Time to Change Your LinkedIn Passwords! 117 Million Credentials Have Been Breached.
In 2012, LinkedIn suffered a data breach of six million user account names and passwords. Apparently, that breach is extremely larger than originally reported.
A Russian hacker going by the name of “Peace” has claimed responsibility for the 2012 hack. This hacker has now resurfaced, and instead of just the six million credentials, he is selling a whopping 117 million credentials on the Dark Web acquired from that same breach.
This hacker waited four years to release the data on the black market.
This just goes to show how important it is to use strong and unique passwords for each service and not to re-use passwords. Hackers tend to rely on repeat password usage and will try to break into other accounts with the credentials obtained from the breach. It can be a cumbersome task to have to remember so many unique passwords, however, with Norton Identity Safe, you can eliminate that hassle. The app will securely store your passwords and automatically log you in to the sites you visit.
It’s entirely possible to have your information breached without you knowing about it. Usually, with data breaches, hackers tend to hold on to the information for months, and in this case, years, in order to evade detection from law enforcement and not draw any suspicion from the breached users.

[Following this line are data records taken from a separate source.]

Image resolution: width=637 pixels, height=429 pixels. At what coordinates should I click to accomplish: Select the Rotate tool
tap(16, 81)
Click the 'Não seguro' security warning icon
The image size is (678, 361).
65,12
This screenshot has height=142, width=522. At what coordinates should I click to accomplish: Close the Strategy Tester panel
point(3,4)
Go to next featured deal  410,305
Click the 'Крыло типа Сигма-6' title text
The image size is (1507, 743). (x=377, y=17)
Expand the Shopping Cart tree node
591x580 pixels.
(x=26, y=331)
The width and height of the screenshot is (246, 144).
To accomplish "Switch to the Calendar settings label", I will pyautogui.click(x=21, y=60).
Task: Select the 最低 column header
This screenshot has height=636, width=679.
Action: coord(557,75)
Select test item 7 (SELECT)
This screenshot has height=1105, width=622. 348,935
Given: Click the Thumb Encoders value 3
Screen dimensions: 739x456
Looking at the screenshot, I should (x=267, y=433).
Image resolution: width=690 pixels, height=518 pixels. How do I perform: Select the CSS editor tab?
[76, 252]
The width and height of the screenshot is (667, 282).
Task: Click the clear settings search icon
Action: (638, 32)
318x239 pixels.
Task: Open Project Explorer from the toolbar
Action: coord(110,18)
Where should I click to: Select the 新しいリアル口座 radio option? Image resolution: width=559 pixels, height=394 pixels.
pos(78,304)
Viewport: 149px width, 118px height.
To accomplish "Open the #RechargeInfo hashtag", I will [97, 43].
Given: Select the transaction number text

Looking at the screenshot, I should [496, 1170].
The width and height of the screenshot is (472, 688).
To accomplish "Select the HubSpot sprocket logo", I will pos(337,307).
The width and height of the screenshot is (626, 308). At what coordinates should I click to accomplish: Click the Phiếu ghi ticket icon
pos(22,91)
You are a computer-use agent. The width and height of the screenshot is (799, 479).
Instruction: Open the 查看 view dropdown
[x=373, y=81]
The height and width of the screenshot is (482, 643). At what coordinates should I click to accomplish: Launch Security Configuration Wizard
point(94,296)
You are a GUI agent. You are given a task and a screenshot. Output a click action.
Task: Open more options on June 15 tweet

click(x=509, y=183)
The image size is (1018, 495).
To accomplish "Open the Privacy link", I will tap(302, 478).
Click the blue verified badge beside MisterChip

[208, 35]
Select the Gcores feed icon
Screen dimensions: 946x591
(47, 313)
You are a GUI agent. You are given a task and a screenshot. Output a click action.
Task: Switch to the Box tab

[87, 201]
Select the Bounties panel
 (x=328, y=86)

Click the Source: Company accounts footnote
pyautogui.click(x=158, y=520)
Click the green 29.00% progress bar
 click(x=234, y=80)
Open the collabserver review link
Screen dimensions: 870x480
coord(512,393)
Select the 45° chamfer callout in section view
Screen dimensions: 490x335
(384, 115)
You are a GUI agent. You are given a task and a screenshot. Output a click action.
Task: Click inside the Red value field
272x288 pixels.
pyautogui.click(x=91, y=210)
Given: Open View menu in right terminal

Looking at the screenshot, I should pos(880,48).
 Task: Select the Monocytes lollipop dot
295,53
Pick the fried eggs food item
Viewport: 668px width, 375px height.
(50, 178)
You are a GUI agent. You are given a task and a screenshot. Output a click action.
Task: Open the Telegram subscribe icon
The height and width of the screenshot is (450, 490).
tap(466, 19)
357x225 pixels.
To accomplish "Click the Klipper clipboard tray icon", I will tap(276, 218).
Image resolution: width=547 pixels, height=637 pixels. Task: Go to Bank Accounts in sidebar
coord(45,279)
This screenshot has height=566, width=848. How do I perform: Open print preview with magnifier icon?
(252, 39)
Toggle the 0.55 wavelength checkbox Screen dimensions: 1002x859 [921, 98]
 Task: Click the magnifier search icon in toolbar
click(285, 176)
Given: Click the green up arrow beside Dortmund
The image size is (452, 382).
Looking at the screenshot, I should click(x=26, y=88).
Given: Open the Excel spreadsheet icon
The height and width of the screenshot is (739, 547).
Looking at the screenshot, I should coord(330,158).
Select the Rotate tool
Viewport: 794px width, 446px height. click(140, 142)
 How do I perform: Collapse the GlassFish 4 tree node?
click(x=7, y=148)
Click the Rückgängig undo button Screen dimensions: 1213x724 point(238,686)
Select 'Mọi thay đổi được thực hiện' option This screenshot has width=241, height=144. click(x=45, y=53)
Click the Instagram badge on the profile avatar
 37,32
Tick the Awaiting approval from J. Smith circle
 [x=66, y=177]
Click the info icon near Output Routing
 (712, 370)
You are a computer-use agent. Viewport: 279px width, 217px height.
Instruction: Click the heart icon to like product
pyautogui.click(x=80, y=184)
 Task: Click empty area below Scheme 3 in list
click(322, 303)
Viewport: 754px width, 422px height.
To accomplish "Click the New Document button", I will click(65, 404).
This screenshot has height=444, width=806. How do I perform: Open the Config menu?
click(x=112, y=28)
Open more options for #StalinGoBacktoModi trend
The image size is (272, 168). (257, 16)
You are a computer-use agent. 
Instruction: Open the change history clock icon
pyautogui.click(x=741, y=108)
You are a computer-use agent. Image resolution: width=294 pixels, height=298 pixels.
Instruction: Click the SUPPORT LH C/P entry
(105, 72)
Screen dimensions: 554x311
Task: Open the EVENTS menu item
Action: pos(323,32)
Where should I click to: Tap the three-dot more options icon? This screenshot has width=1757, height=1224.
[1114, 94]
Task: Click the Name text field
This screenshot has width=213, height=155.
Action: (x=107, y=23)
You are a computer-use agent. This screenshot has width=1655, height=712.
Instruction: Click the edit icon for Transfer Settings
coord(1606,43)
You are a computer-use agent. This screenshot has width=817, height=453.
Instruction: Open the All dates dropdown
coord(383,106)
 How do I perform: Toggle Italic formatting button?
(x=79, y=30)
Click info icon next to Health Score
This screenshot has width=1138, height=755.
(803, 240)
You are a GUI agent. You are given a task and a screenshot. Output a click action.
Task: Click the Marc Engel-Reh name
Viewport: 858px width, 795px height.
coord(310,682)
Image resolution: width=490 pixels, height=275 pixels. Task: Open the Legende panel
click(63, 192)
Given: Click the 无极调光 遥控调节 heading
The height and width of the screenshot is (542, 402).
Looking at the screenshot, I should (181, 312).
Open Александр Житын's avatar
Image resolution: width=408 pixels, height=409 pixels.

According to a statement from LinkedIn, the new data released is indeed legitimate, working credentials and "LinkedIn is invalidating passwords and is letting members know how to reset."
What to do to stay safe:
If you have a LinkedIn account, change your password immediately! Even if you don’t think you’re affected- there’s no way of completely verifying that.
You can reset your password for LinkedIn here: https://www.linkedin.com/psettings/change-password
In addition to changing your passwords, it’s an excellent idea to turn on Two-Factor Authentication, which LinkedIn provides. Two-Factor Authentication adds an extra layer of security to your account, usually be sending a text code to a device you own, and the hacker does not have access to.